For Manchester City, to name one club Messi appears very close to as an example, this gold card is invaluable. The coup it would represent to see Messi running the show at Eastlands will boost their profile in a way that the even signing of Pep Guardiola or Sergio Aguero’s league-winning goal against Queen’s Park Rangers didn’t.

That is partly because Messi is one of the few players who is a bigger property than most clubs, but also because his profile and the ripple effect it creates is not limited to the club he plays for. After losing Neymar, then Ronaldo, and now possibly Messi in successive seasons, La Liga itself will be much poorer.

Also on RAC1, La Liga president Javier Tebas spoke in June about how “Cristiano’s departure, even though it annoyed Madrid, had almost no impact because La Liga has spent years ensuring that the brand transcends the players. But Messi’s case is different. Messi is the best player in the history of the game. We have been lucky to have him in La Liga for his whole career. I think you would notice Messi’s departure –especially if he went to another league.”

That, perhaps, is the most significant barometric difference between the transfers of Figo and Messi – and the difference of the latter from the former places our finger squarely on the pulse of global football. Crucially, Figo wasn’t leaving Spain. In fact, he was joining a team in the ascendancy – winner of two Champions Leagues in three seasons and at the beginning of the galactico revolution.

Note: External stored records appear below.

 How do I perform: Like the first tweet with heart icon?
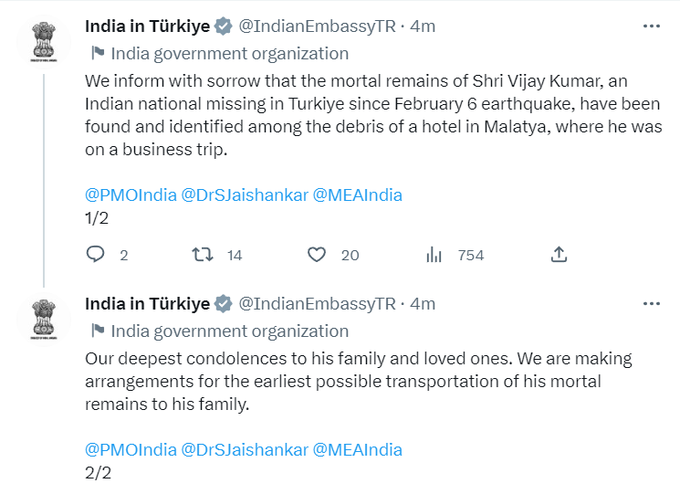point(317,255)
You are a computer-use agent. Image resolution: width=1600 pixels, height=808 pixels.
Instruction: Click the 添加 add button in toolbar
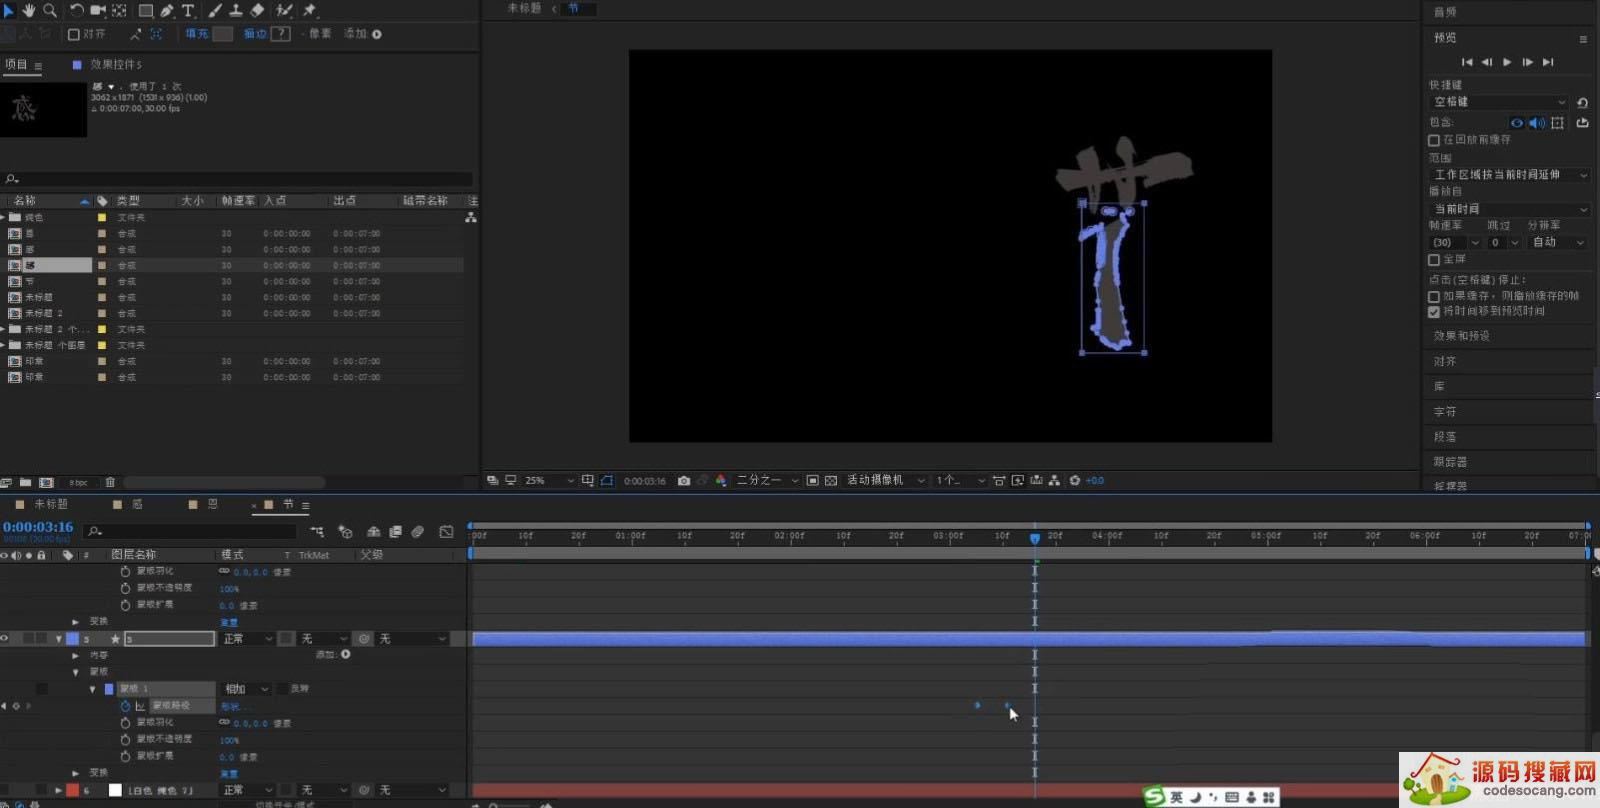[x=377, y=34]
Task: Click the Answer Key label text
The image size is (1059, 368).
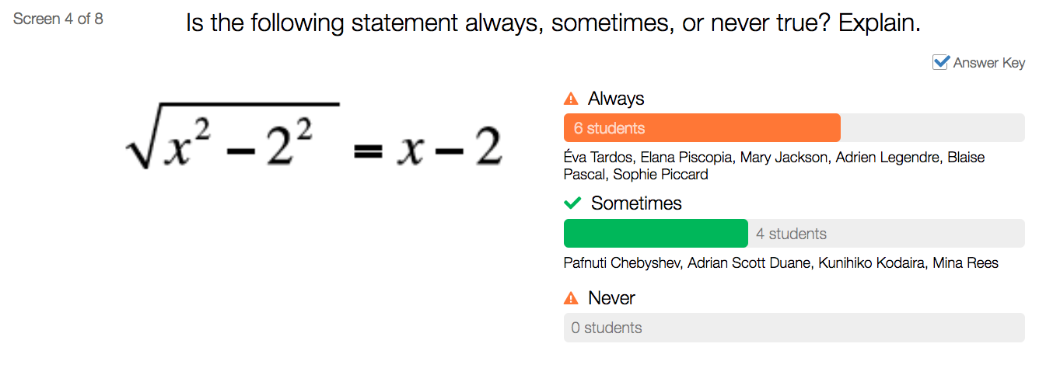Action: [x=989, y=63]
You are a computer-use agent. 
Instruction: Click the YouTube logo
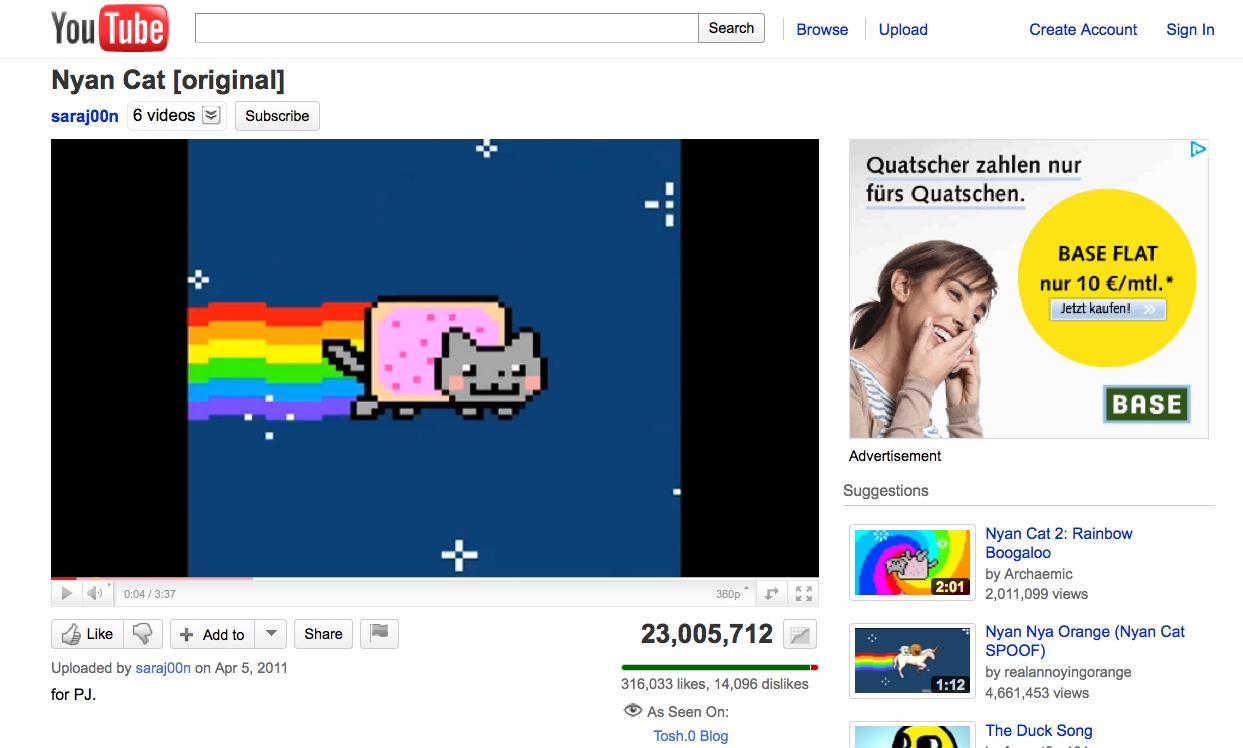pyautogui.click(x=108, y=28)
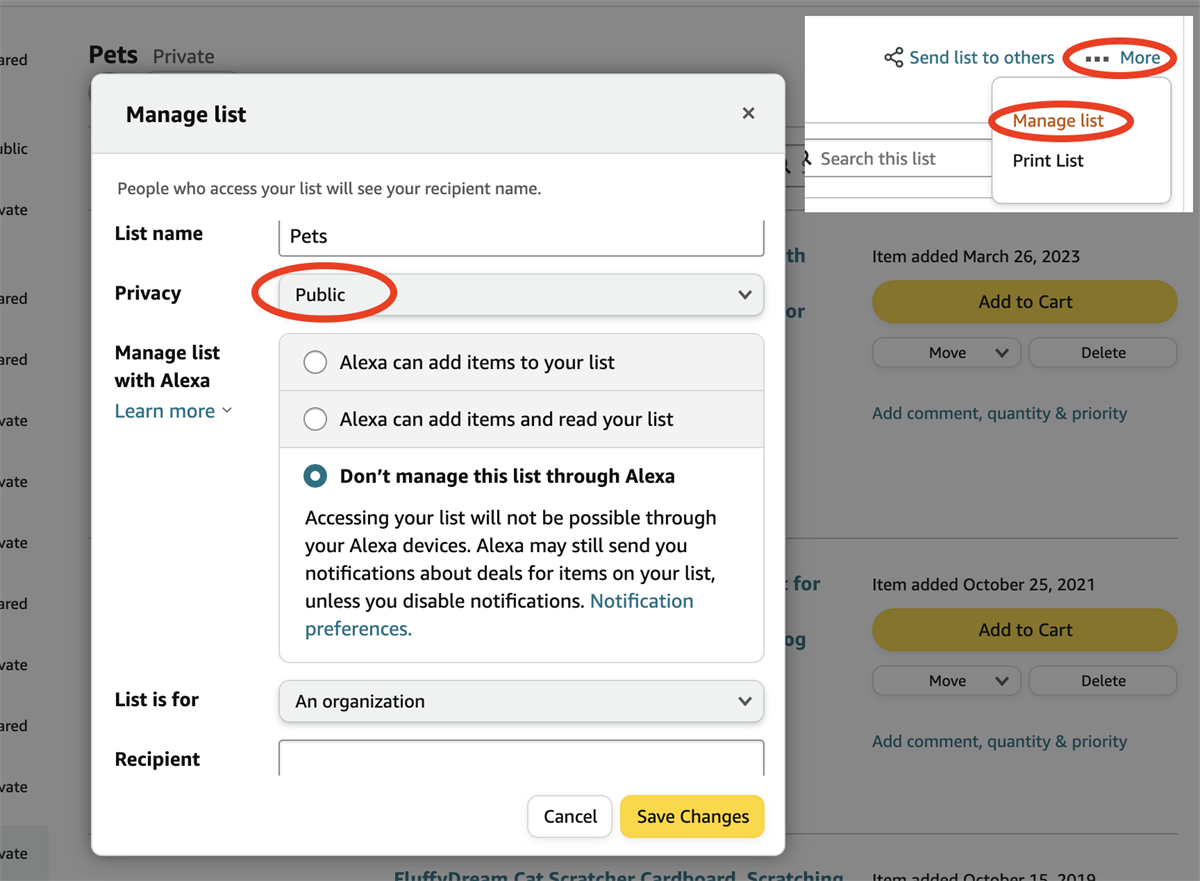Viewport: 1200px width, 881px height.
Task: Open Move dropdown for March 26, 2023 item
Action: pos(946,353)
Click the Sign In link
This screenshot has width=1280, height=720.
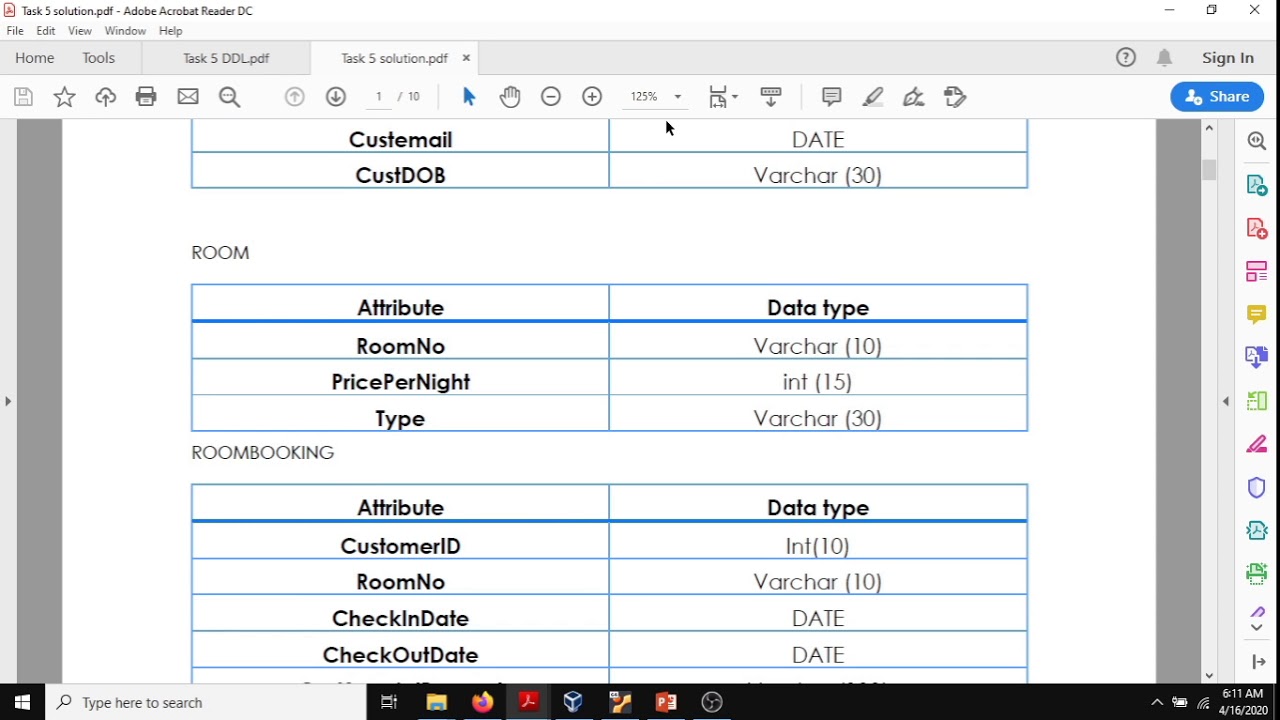1228,58
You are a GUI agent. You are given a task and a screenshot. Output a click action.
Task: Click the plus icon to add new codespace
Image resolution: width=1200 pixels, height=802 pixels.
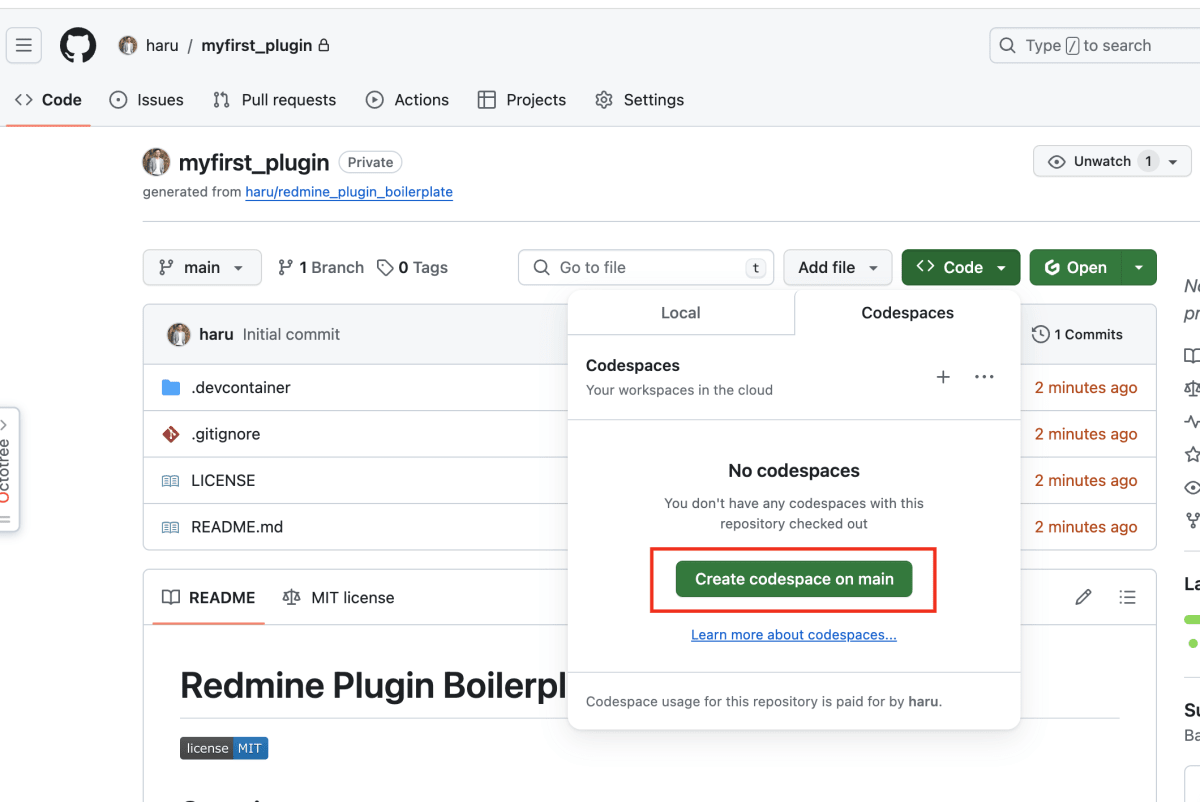pos(943,377)
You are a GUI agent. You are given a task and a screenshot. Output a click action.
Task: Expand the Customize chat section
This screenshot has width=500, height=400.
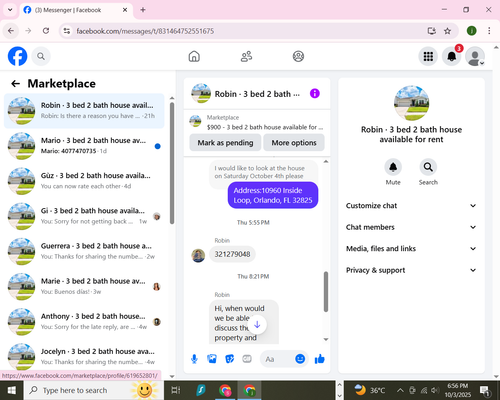(x=411, y=206)
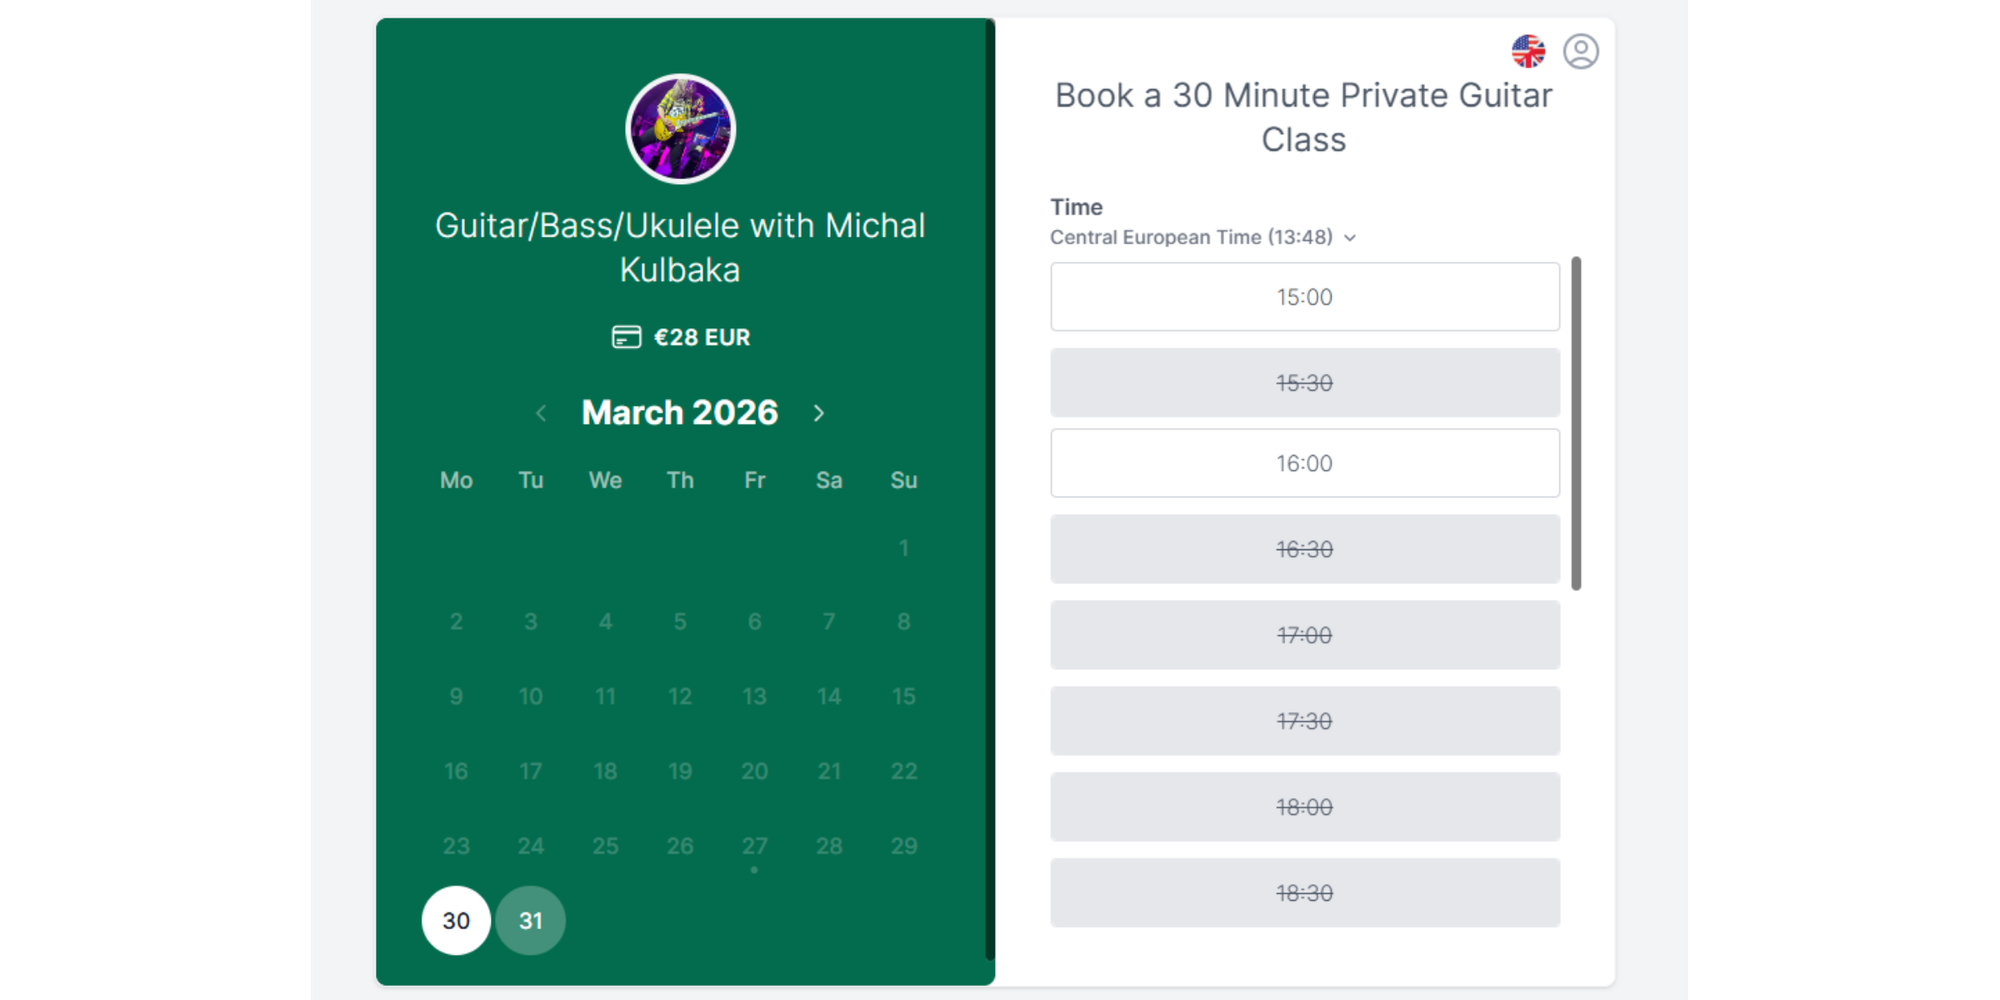Viewport: 2000px width, 1000px height.
Task: Click the disabled 18:30 slot
Action: tap(1305, 892)
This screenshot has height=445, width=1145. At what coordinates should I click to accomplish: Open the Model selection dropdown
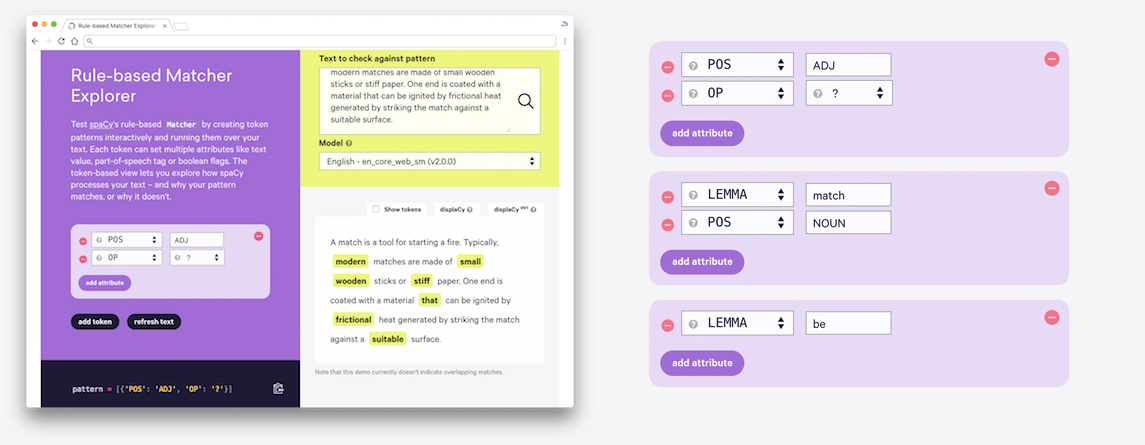click(x=430, y=161)
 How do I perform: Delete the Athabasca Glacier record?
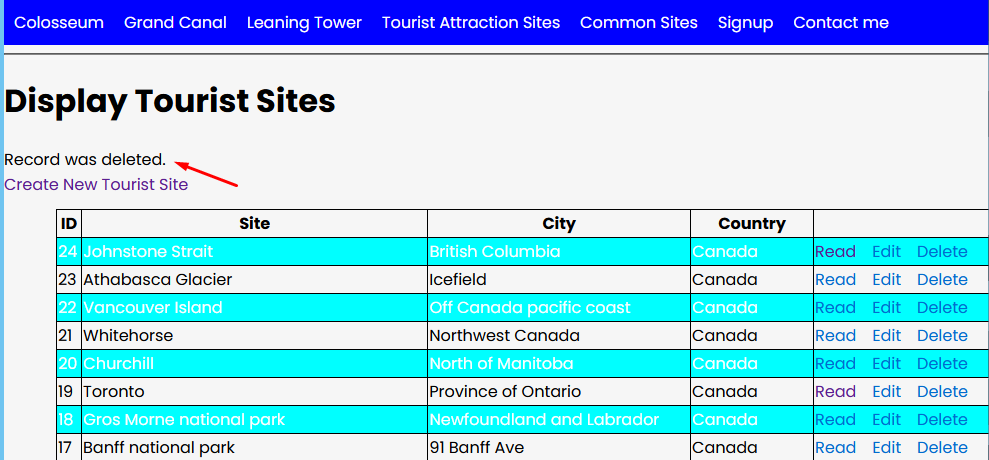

Madrid were not the only ones. After the dominance of Serie A, it seemed La Liga was on the up at the turn of the century. Along with Barcelona and Madrid, Deportivo La Coruna were enjoying some of their best years, Valencia were in the midst of a renaissance, and Athletic Club and Real Sociedad had some strong showings in the league.

By contrast, Messi leaving is not just a crisis for Barcelona – it is the culmination of a shift in power and influence for La Liga, where the world’s best players are now more spread out across Europe with Messi looking set to be the latest addition to that list.

Of course, in the grand scheme of things, the last three years are practically a blip. Even Tebas is justifiably bullish about the possibility of Messi leaving, explaining that “it would not be a catastrophe because we have television deals signed with or without Messi.”

Moreover, there is a league outside Barcelona and Madrid – Sevilla, for example, recently won the Europa League for the sixth time in their history and their fourth in the last seven years.